観音、竜に化けた
@maru924
観音、竜に化けた
今から随分昔のこと、鷹を飼育して上納することを仕事として暮らしている者がいた。その男は鷹を捕まえるのがとても上手なので住民たちの間では結構有名であった。
あるとき、野生の鷹を捕まえようとして山奥に入っていった。そこで、大きな鷹を見つけたのである。「これは上納するのにとてもいい鷹だ、これを捕まえればさらに有名になれる」と思ったその男は、その鷹のあとをついて行った。随分長くあとを追っていたので男は疲れてしまった。そのとき、鷹はある大きな高い木に止まった。見ると、そこには巣があった。男は「ついでに雛も捕まえてしまおう」と考えた。大きな鷹に育てようとしたのだ。そこで、いつも通り鷹を捕まえる準備をして、木に登った。その木はこれまた大きくて高かったので、慎重に登っていくとようやくその鷹が近くにいるところまで来た。ここからはさらに慎重に行かないと逃げられてしまう。

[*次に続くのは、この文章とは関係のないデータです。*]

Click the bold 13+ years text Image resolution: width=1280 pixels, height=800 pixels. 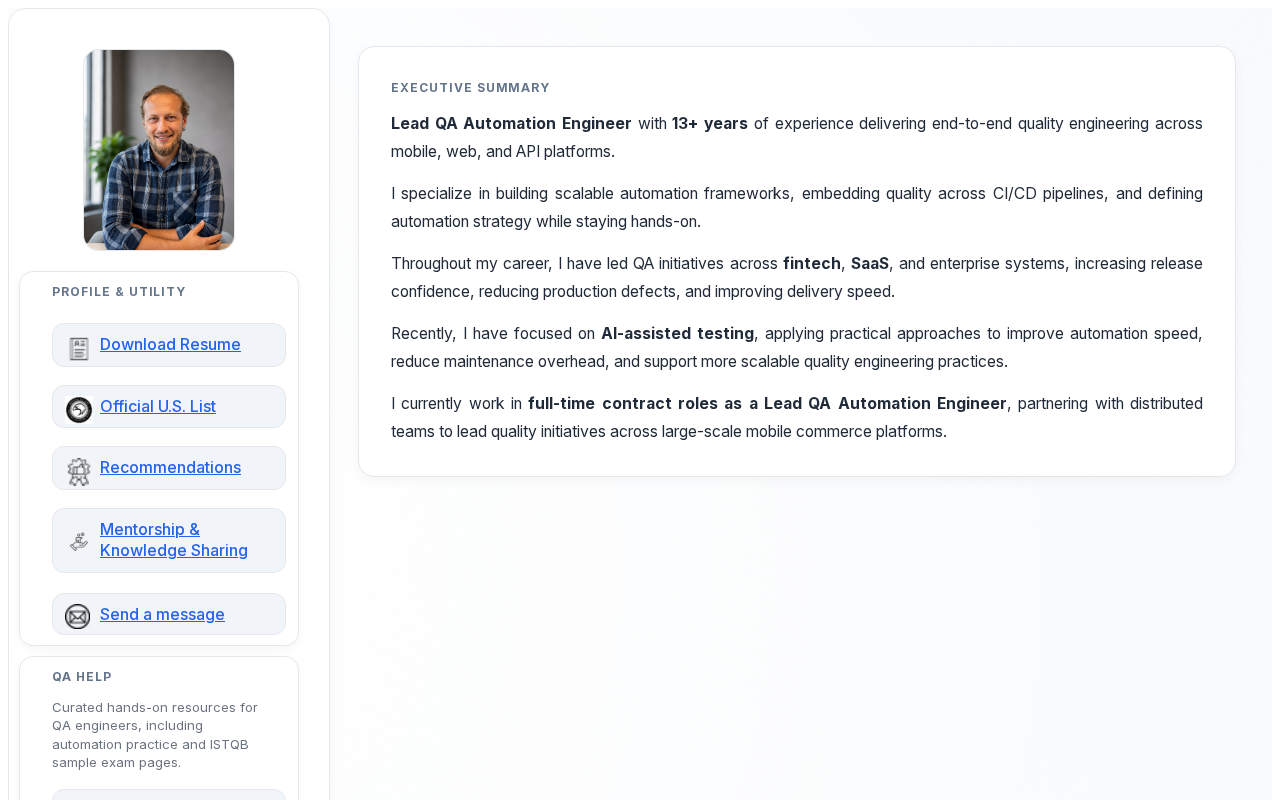pyautogui.click(x=710, y=123)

そう思った時、急に大雨が降ってきた。「これはまずい」と思った男はすぐに降りようとしたが、いつもの倍の高さがあり降りることができなかった。男はすぐに登れるが、あまりに高いと降りられないのである。こんなことはよくあるので、いつもは仲間の助けを借りていた。しかし、この時は仲間を連れてこず、1人で来ていた。男はいつも仲間に助けられていて、「今度こそ1人で捕まえて俺のすごさを分からせてやる」と決心していたので、今日は1人だったのである。そのうち、どんどん雨は激しくなり雷も鳴り始めた。このままでは死んでしまうと焦った彼は、小さい時から観音経を読んでいたので、「お助けください」と深く念じて、ひたすら祈っていた。「弘誓深如海」とあるあたりを読んでいた時に、頭上からバサッバサッと音がした。何かが飛んできたのである。慌てて上を見上げると、そこには竜がいた。竜はまっしぐらにこちらに寄ってきた。「何かされるんじゃないか、観音様にお助けくださいと祈ったのに、どうしてくれる」と思って、さらに念じているが、だんだん迫ってきた。「もうだめだ」と目を瞑ったが、竜は何もしてこなかった。目を開けてみると、竜はこちらを見て背中を向けた。一瞬何か分からなかったが、男は「乗れ」と言っているのだと感じ、恐る恐る背中に飛び乗った。すると、竜は瞬く間に空へと飛び上がり、その男の家の近くまで飛んだ。静かに竜は地面へと着地した。男は慎重に背中から降りた。竜の優しさに感動し、涙を流しながらお礼を言うと、竜はどこかへ飛んで行ってしまった。その時には、もう雨はいつの間にか止んでいた。男は嬉しくなり、急いで家に帰った。夜遅かったのと疲れていたので、すぐに眠ってしまった。
朝、目を覚まし外に出ると、住民たちが寄ってきて「昨日はずっと帰ってこなかったけど、どうした」などと声をかけた。男は、昨日あったことを隠さず全てを話した。当然住民たちは信じられずにバカにした。男は「本当のことだから信じてくれ」と言うが、それでも信じてくれなかった。悲しくなって家に帰り、ふといつも読んでいる経を広げると、昨日の竜の鱗が「弘誓深如海」の文句のところに挟まっていた。「この経が竜になって自分を助けてくれたのか」と気付き、嬉しくありがたく思うのであった。これをさっきバカにしていた住民たちのところへ持って行き、この鱗を見せてもう一度昨日あったことを話した。これを見た住民たちは驚愕し、男を信じたという。男は、このことがあってから毎日経を読み、日々感謝しながら暮らしていったのである。さらに、鷹を捕まえるときには2度とこんなことがないよう、必ず仲間たちを連れて助けを借りたという。